The Danish company said at the announcement of its plans that the split will take place over the next two years and might see its oil and gas, drilling, tanker, and supply vessel businesses split off either individually or all together, via joint ventures, mergers, or listings.
For Maersk Oil, a listing would certainly make sense, according to analysts, who note that its stake in the huge untapped Norwegian field Johan Sverdrup in the North Sea along with other high-quality assets in Qatar, the UK, Algeria, and Denmark.

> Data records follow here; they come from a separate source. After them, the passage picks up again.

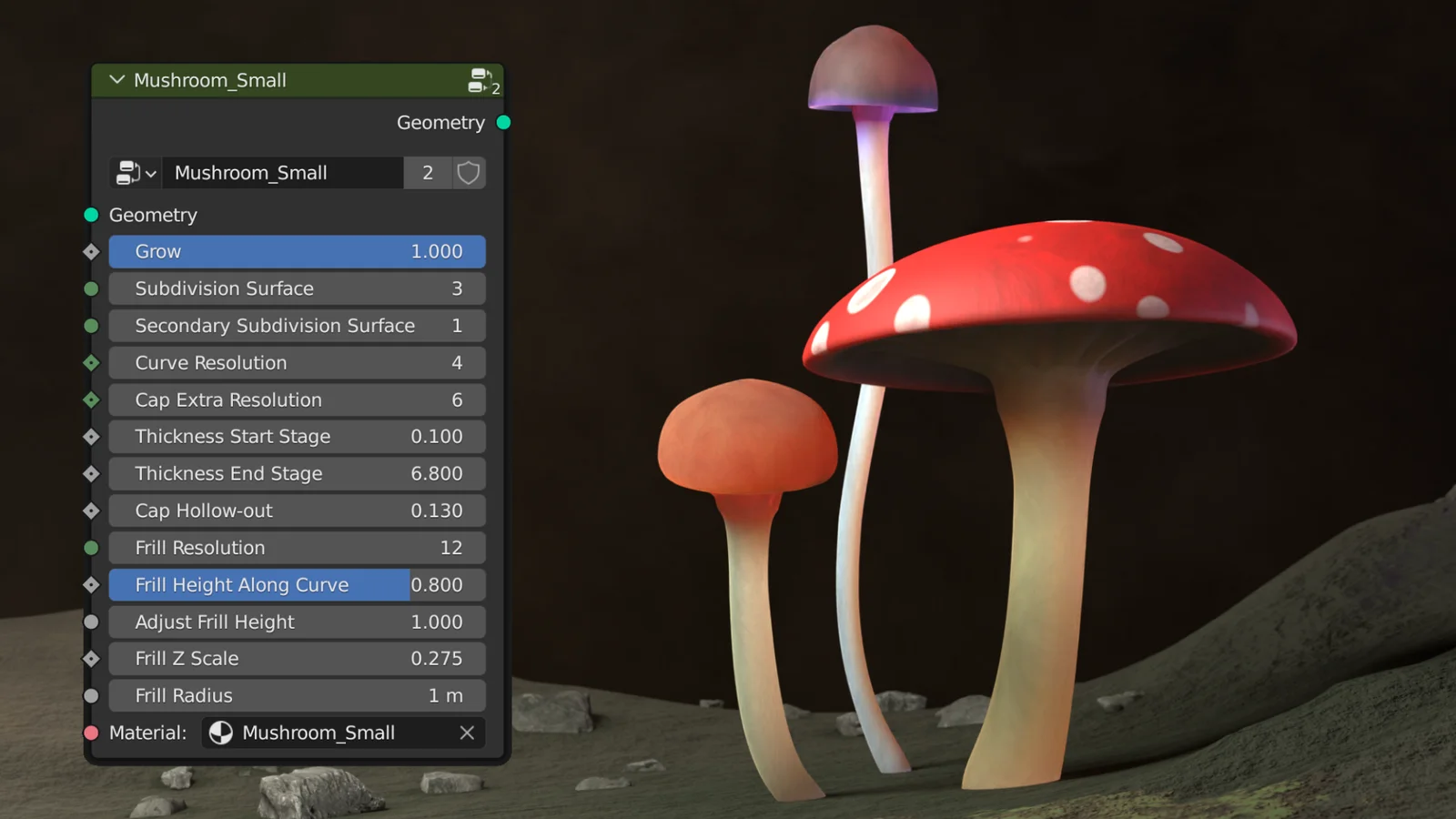
Task: Click the material sphere preview icon
Action: tap(221, 733)
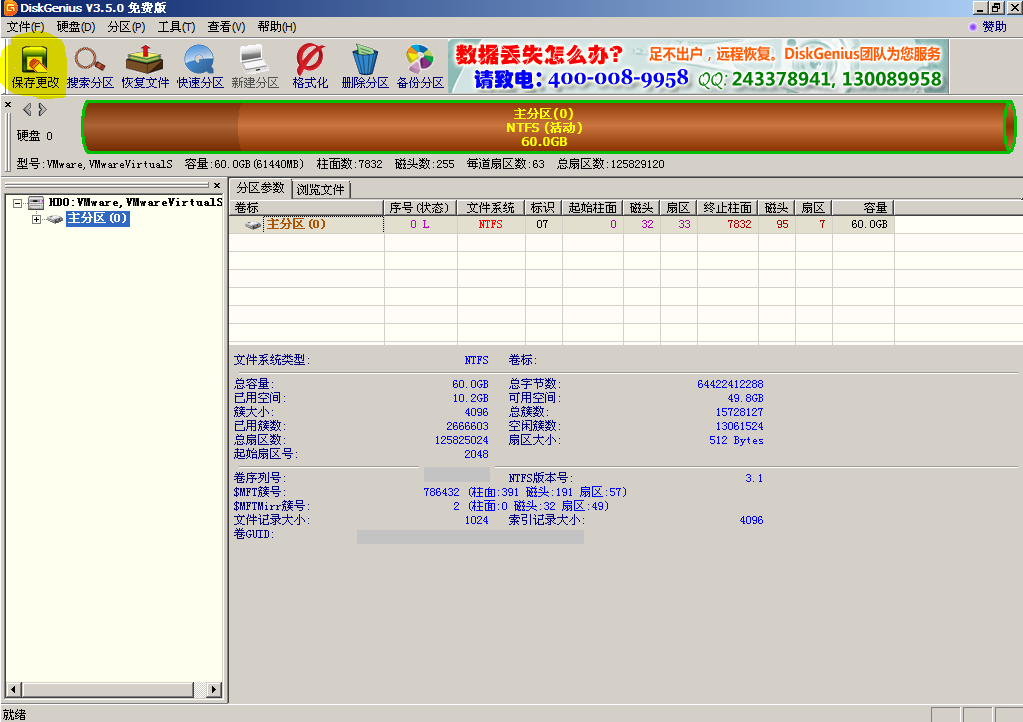Collapse the HD0 VMware disk tree node
The image size is (1023, 722).
18,203
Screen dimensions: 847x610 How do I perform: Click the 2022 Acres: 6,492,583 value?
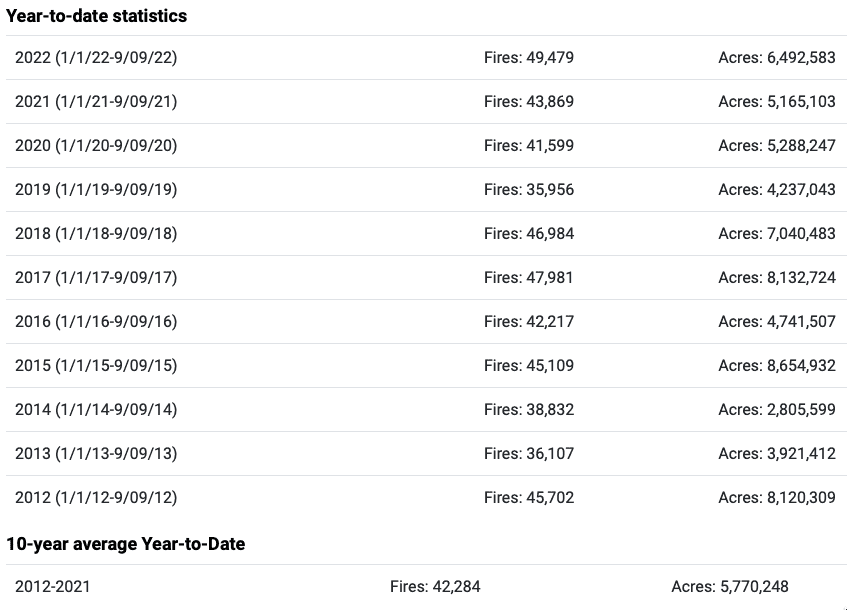(777, 57)
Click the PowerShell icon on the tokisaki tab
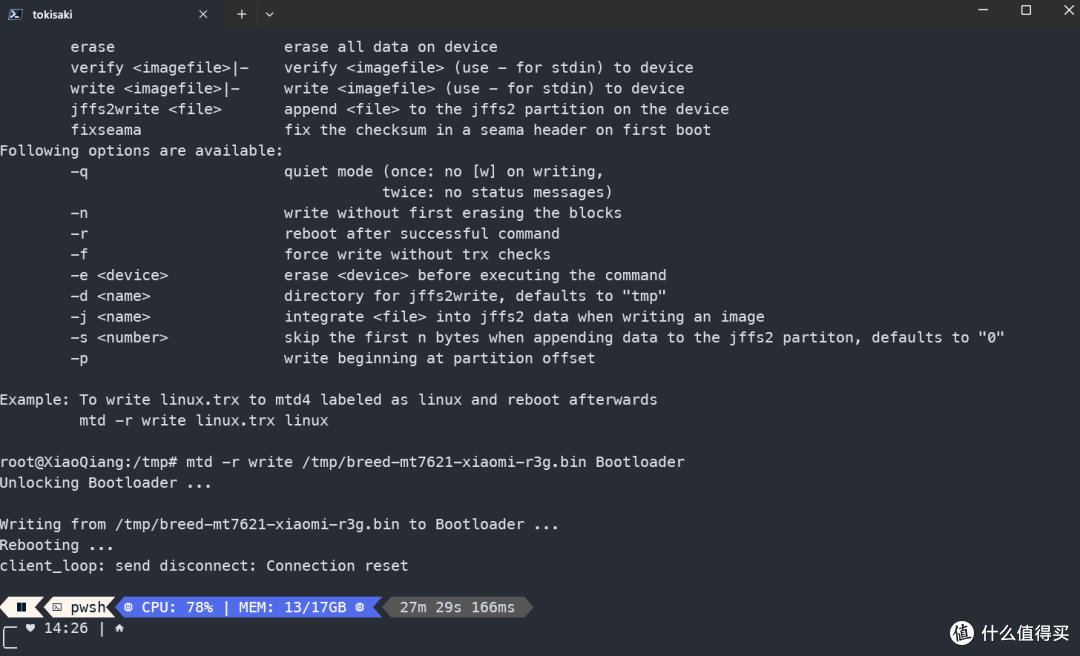The height and width of the screenshot is (656, 1080). [x=15, y=14]
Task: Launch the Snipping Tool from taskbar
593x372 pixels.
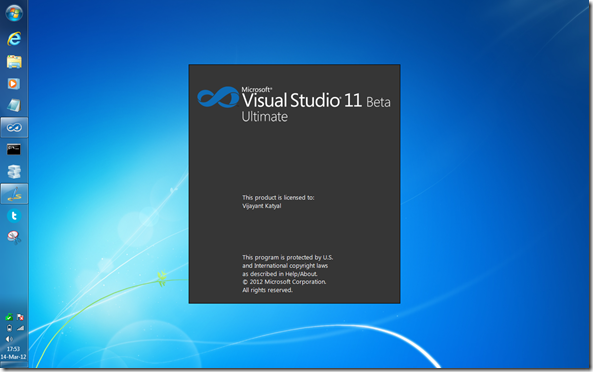Action: coord(14,237)
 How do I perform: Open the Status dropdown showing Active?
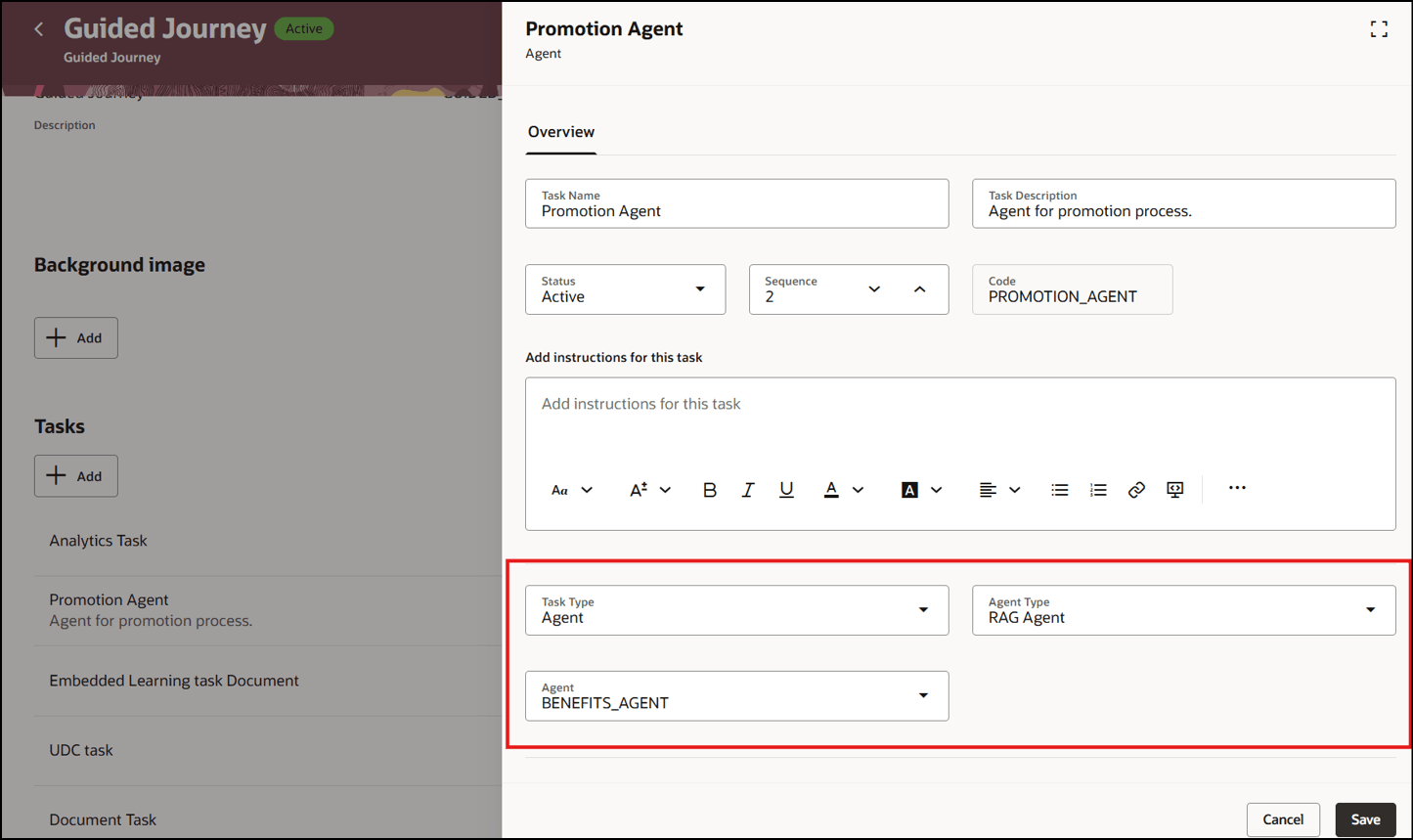click(701, 289)
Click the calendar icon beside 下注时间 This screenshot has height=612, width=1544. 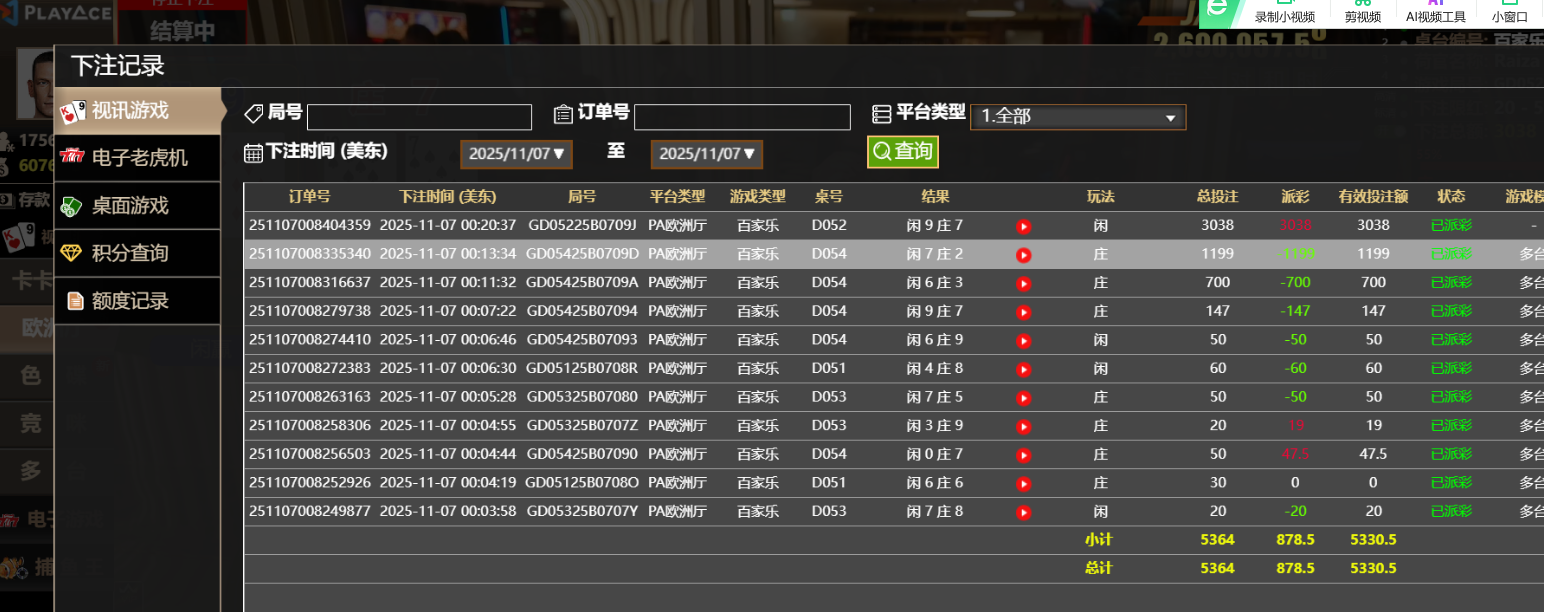pos(253,153)
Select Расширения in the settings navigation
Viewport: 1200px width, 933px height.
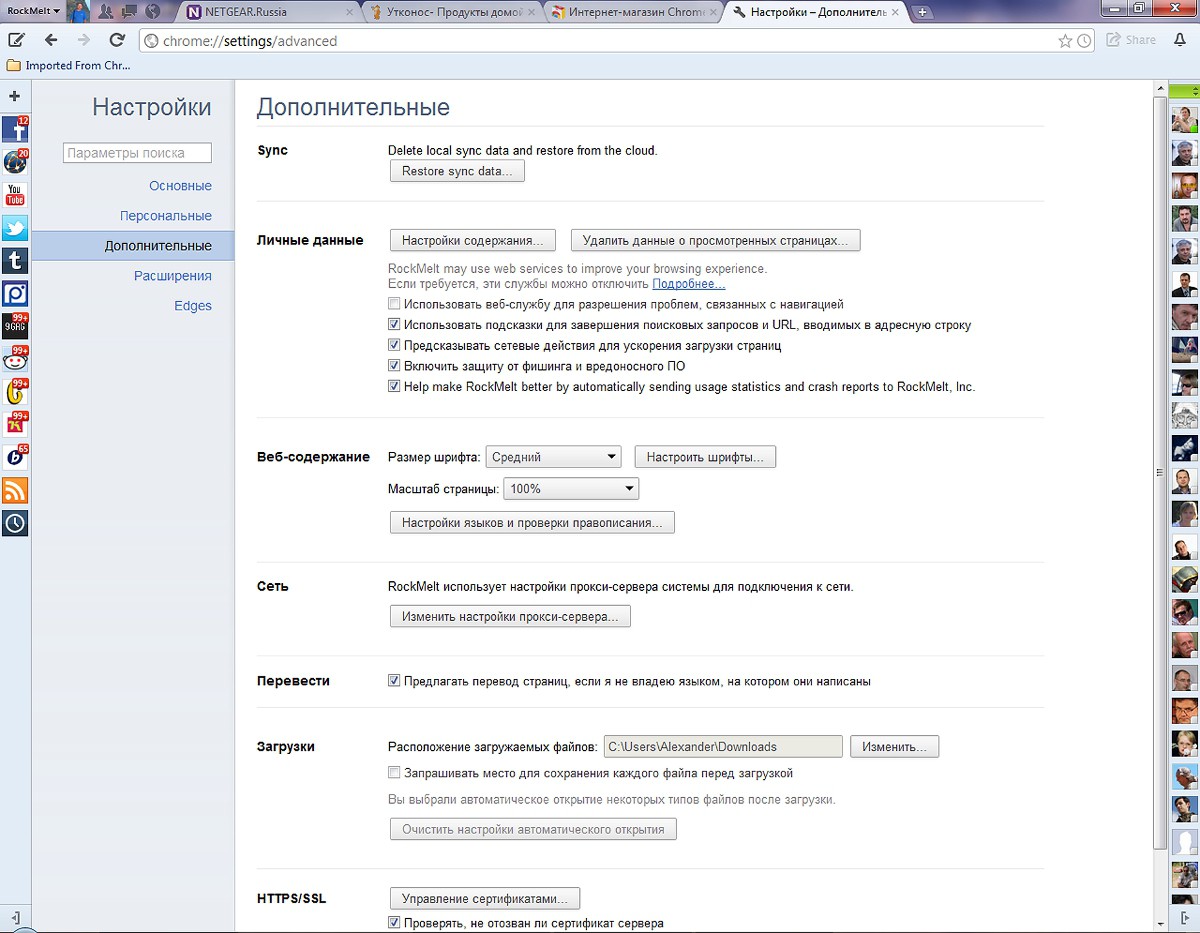(172, 276)
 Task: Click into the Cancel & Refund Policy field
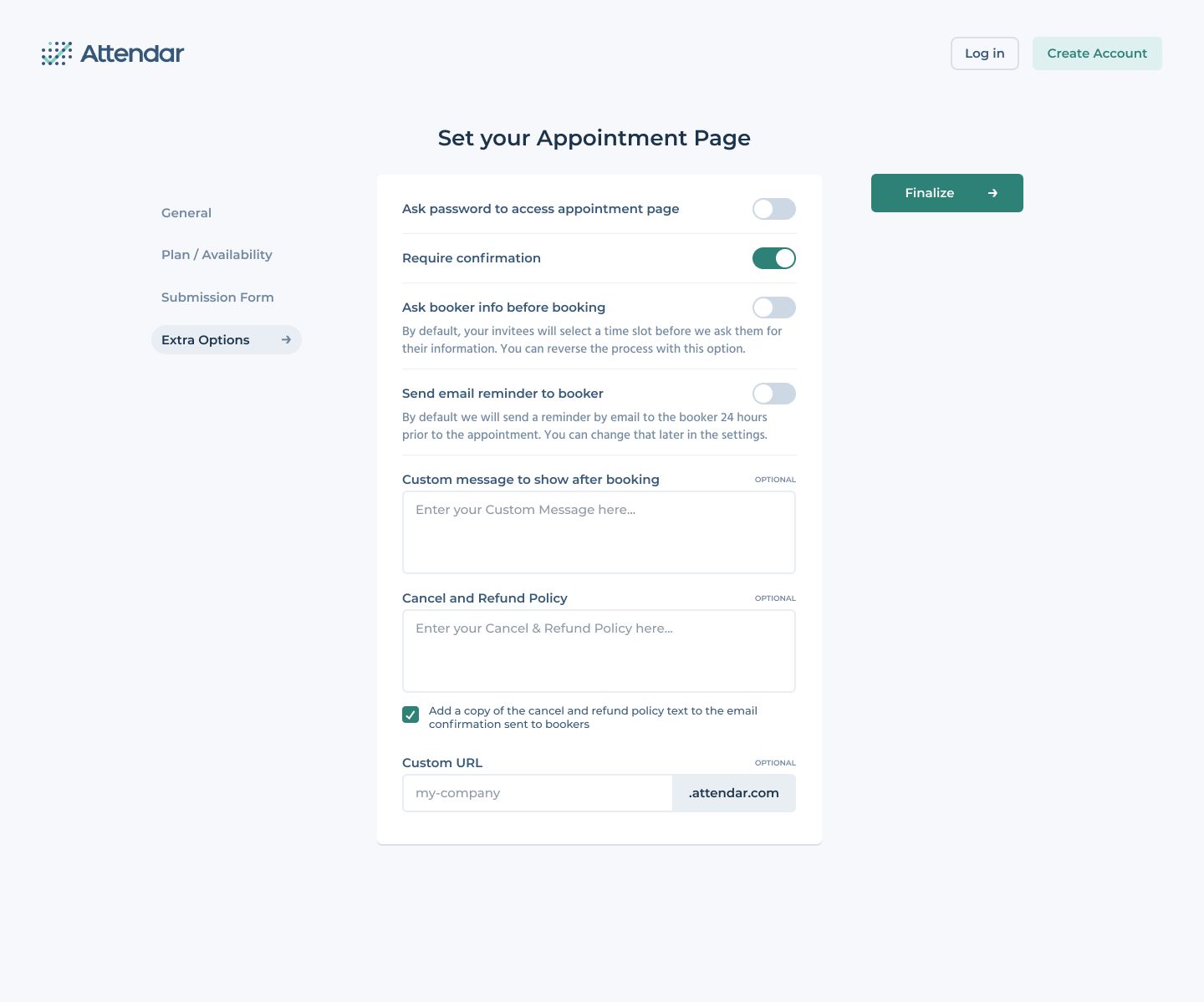(x=599, y=651)

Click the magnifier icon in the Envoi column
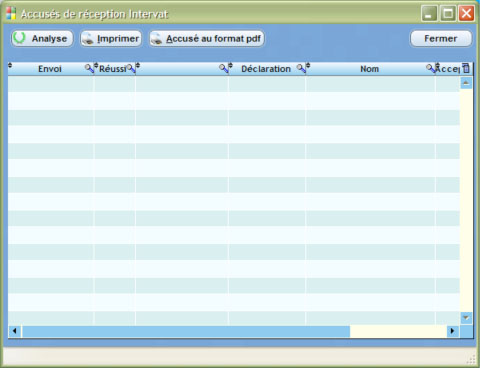(x=89, y=69)
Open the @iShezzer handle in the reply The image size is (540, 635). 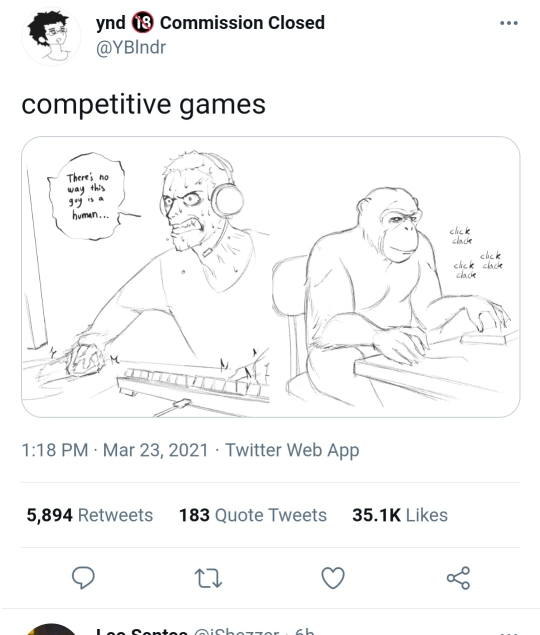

The company produces around 330,000 barrels of crude daily, of which 40 percent come from the Qatar Al Shaheen field. Maersk Oil, however, just lost a bid to continue as operator of this field, so next year its output will be 40 percent lower, until production at Johan Sverdrup and UK North Sea condensate field Culzean starts, which is scheduled for 2019.
The company was earlier this week reported to be in talks with Shell about an acquisition of most of the Dutch-British North Sea assets, worth about US$2 billion. An acquisition of these assets, which Shell is divesting as part of US$30-billion asset sale plan to cut debt, would further strengthen Maersk Oil’s positions in the North Sea.
The region seems to be the core focus of operations for Maersk’s energy division, and analysts have praised it for it. Bloomberg quotes DNB ASA, the largest financial services company in Norway, as saying that “…Maersk Oil will create a strong North Sea-focused production and development company, with a robust balance sheet to support dividends.”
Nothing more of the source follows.